In other words, and regardless of how well or badly he performed for Kansas City in 2024, it gave Renfroe a deal guaranteed for two years, with the second season entirely within his control. He could, without having to overcome the obstacle of negotiating for a second go-around with the club, merely exercise his option for another year — and at a locked-in salary of $7.5 million.
And exercise that dangerous-for-the-club option is precisely what Renfroe did, and who could blame him? The move gave him a nice $2 million raise over the $5.5 million he'd made for hitting 15 homers but slashing a weak .229/.297/.392 for the Royals in 2024.
And while picking up his option certainly favored Renfroe, how has it worked out for his employer? Not well. A hitless, 0-for-3 effort against the Astros Saturday night, followed by a 1-for-2 performance against them Sunday, left Renfroe with abysmal numbers — he's slashing .177/.257/.210 , hasn't homered since late last season, and all but two of his 11 hits across 70 plate appearances have been singles.
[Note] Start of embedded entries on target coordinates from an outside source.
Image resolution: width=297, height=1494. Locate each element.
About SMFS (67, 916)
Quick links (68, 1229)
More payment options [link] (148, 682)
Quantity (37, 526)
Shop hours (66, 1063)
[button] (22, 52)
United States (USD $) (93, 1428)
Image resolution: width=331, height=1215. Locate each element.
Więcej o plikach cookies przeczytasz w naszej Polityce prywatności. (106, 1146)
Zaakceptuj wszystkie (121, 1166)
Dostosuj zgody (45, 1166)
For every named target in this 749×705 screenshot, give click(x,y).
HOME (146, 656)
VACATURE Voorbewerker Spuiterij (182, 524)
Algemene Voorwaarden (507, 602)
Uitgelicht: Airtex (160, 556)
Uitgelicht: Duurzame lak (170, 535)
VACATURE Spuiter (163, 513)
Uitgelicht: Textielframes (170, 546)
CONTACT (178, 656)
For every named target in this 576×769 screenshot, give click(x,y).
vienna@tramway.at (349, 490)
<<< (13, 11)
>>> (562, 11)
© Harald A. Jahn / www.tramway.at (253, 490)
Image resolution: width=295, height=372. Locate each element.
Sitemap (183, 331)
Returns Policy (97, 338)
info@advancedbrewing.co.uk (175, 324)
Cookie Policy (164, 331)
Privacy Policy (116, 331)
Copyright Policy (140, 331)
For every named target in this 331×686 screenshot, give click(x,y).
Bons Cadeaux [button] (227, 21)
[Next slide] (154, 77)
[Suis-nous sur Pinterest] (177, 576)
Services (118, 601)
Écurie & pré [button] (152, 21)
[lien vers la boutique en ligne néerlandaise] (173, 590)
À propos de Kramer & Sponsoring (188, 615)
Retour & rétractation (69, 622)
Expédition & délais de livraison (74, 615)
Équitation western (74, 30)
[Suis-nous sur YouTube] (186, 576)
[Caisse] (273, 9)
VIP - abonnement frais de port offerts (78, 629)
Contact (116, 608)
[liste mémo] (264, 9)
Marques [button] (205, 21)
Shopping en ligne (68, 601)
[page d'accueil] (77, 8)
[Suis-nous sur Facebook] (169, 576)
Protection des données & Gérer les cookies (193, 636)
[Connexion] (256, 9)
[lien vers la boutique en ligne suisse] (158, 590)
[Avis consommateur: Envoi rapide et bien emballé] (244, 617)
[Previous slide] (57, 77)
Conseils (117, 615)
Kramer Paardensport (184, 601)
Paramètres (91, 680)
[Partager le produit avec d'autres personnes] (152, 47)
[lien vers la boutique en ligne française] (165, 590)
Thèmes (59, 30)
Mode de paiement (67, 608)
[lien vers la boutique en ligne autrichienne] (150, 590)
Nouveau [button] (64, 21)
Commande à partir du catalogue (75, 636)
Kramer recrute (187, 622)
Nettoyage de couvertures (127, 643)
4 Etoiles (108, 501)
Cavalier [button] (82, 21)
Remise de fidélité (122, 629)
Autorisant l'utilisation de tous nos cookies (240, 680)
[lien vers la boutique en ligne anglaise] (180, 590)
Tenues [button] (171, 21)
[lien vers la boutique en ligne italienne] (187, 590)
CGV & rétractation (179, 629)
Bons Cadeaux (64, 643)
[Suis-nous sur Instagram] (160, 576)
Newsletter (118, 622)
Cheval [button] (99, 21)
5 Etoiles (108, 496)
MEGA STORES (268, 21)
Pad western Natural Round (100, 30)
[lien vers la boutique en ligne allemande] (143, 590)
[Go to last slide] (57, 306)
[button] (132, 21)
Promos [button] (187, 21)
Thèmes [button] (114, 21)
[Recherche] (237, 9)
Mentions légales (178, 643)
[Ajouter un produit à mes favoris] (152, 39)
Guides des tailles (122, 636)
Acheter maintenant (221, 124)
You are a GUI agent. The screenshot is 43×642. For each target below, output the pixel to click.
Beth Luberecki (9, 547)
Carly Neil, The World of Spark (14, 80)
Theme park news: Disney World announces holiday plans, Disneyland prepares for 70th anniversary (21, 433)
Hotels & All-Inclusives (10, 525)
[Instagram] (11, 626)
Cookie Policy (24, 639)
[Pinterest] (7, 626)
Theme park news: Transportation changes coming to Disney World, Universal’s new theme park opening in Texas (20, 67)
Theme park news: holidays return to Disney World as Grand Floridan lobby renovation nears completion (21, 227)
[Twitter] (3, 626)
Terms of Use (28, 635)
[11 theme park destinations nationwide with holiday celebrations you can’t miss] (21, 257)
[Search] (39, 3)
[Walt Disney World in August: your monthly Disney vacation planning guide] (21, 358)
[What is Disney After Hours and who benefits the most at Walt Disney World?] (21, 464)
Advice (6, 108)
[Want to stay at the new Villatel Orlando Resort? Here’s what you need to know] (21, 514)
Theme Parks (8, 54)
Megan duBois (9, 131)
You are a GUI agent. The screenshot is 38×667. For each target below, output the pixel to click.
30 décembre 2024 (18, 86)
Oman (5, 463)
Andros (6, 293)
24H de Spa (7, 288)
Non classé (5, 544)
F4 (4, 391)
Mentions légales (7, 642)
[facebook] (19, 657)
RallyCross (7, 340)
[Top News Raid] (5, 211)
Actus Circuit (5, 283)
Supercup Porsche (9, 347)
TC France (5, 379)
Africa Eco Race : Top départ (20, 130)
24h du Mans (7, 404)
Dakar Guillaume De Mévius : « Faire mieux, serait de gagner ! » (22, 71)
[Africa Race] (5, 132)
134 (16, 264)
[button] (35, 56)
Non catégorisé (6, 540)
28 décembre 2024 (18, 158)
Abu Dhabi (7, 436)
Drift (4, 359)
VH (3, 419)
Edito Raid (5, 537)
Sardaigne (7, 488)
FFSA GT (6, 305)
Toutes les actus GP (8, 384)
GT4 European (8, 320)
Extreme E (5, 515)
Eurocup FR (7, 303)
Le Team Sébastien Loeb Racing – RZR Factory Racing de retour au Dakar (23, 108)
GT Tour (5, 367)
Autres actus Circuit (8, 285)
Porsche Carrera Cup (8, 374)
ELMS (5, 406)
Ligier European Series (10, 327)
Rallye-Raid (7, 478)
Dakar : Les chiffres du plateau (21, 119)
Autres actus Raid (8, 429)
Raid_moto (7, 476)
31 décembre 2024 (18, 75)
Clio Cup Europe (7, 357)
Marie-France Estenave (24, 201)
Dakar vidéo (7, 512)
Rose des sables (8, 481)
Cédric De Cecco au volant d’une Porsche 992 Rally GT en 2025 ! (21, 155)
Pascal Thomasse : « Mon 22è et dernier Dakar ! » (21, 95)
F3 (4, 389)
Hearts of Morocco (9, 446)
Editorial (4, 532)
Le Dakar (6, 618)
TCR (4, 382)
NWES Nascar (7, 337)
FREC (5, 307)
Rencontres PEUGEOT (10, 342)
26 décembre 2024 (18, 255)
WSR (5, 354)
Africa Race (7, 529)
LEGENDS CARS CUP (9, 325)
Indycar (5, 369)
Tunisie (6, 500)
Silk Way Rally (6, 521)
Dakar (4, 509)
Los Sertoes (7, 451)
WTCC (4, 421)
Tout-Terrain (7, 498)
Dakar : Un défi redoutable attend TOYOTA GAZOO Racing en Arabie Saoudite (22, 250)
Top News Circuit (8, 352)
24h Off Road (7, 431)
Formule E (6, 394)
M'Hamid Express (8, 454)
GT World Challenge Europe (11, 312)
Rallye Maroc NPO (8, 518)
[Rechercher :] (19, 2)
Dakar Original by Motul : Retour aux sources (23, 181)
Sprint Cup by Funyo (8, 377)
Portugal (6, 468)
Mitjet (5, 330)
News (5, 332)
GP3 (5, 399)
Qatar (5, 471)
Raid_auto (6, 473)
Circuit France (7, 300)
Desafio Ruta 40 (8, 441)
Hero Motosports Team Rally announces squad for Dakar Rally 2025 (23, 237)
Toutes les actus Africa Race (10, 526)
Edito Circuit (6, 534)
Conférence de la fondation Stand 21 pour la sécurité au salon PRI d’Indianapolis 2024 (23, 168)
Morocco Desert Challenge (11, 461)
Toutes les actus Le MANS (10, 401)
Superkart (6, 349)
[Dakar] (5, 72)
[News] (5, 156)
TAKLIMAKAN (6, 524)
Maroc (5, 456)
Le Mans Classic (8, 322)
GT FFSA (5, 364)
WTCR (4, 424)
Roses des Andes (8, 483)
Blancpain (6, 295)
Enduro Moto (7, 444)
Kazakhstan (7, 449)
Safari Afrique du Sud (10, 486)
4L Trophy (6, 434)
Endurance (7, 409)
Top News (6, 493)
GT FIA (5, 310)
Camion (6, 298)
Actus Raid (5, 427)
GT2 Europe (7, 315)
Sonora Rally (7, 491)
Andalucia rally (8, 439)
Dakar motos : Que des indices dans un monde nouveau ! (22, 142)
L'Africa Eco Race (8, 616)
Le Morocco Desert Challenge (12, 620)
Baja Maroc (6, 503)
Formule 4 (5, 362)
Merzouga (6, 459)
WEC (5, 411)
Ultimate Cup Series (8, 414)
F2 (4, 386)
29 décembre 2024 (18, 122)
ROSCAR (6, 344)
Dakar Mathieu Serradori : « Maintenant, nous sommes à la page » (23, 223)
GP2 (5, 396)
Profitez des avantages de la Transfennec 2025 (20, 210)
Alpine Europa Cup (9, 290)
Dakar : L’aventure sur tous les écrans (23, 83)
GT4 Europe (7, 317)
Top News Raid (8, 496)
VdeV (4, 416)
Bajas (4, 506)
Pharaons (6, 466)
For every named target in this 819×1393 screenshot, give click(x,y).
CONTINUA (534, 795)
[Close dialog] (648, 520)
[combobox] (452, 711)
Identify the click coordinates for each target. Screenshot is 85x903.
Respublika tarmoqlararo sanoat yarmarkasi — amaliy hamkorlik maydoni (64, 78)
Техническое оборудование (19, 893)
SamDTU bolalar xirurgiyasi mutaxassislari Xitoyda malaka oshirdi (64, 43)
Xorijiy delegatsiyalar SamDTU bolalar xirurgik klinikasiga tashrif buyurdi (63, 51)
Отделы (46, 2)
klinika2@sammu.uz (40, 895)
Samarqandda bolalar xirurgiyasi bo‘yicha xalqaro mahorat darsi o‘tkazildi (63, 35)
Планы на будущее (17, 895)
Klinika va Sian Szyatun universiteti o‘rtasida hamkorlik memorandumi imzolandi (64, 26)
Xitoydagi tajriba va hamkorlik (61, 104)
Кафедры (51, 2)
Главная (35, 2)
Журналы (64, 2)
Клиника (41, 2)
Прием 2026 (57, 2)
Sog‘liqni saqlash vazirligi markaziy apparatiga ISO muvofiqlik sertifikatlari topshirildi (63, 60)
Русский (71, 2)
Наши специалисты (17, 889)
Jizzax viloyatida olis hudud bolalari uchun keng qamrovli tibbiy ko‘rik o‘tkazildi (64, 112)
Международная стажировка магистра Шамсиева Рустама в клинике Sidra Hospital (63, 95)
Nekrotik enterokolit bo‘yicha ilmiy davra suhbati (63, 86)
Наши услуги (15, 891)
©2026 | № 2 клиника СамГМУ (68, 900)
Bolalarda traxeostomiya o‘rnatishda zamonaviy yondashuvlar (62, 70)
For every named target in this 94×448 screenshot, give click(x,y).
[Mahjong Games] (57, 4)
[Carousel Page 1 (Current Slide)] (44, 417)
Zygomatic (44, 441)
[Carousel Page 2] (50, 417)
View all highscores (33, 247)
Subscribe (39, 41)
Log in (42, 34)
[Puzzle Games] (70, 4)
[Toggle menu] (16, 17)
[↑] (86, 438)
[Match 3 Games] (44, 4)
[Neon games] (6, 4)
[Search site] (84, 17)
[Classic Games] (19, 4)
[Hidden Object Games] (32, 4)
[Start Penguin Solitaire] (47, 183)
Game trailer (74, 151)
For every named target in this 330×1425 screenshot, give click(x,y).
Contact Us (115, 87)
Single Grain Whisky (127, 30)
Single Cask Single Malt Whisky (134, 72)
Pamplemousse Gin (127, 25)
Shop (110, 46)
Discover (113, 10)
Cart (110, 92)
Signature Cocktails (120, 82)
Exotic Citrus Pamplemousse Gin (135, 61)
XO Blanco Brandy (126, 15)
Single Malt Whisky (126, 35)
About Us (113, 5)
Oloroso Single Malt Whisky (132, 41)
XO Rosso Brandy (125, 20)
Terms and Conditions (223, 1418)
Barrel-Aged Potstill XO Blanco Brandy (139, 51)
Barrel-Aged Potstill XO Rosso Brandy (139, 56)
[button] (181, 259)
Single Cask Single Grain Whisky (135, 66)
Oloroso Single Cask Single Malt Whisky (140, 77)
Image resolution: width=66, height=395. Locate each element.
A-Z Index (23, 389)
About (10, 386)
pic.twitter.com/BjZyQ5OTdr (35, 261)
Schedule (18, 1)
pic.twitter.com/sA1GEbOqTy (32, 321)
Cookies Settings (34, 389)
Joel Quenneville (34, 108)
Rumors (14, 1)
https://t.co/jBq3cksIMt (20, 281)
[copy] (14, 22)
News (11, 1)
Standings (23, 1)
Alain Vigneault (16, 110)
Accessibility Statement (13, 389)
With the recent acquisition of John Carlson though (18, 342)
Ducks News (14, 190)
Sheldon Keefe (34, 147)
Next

The line between underperformance and non-performance is a fine one, and Renfroe is dangerously close to crossing it if he hasn't already.
So, is the point here that the blame for Renfroe's disappointing and distressing lack of production rests with his contract, and specifically the 2025 player option it includes? Of course not — it's not the document that hits or fails to hit. But that option handcuffed the Royals, leaving them no way to avoid rostering Renfroe for the 2025 campaign without trading or releasing him. The former alternative probably wouldn't have netted much, and the club wasn't about to eat $7.5 million without at least giving Renfroe another chance.
And that, in a nutshell, is the danger inherent in the player option. Yes, it's an incentive teams offer to convince players to sign and players eagerly seek, but at the same time it obligates clubs to extra seasons they might not otherwise give disappointing players. The one-sided leverage is with the player, not the club.
Will the Royals, or any other teams for that matter, ever cease agreeing to contracts with player options? Probably not. But the dangers remain clear.